Make sure the pod is running. This can be done by running kubectl get pod -n kube-system. Note that depending on your installation method of metrics-server, it may also be located in a different namespace, such as metrics-server.

❯ kubectl get pods -n kube-system | grep metrics-server
metrics-server-5b8644d458-ml9fv                  1/1     Running   0          4m48s

If you find that the metrics server pod is not running, you can investigate the cause of this. A common occurance when the metrics-server pod is restarted or briefly unavailable could be a cluster upgrade on AME Kubernetes. In this case the situation should automatically resolve itself.

If the metrics-server pod is running, examine logs to find causes. This can be done through kubectl logs.

kubectl logs -n kube-system <metrics-server-pod-name>

Look for any error messages that might indicate why the metrics server is unable to provide metrics. You may experience an error when doing this if the Kubernetes node on which this metrics-server pod is running has become unavailable.
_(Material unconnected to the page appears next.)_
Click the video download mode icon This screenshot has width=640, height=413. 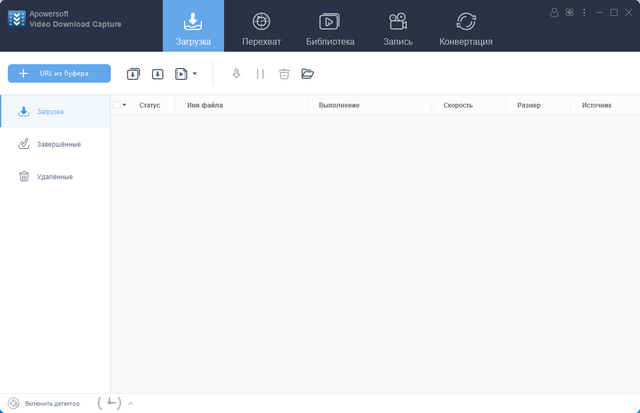point(181,73)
Check the connectivity between the metrics server and the Kubernetes API server:

kubectl get --raw /apis/metrics.k8s.io/v1beta1/nodes

If this command returns an error, there may be a network connectivity issue that is preventing the metrics server from accessing the Kubernetes API server.

Remediation

CrashLoopBackOff

  • When using network policies in the pod’s namespace, make sure a network policy is in place to allow connectivity to the kubelet ports for each node, as well as the Kubernetes API Server.
  • Check for a mistake in the flags provider to the metrics-server. If do not install your metrics-server own deployment this should be done by your cluster provider.

See also our pod crashloopbackoff runbook

Once the issue has been resolved, retry the kubectl top command to ensure that resource usage metrics are now available.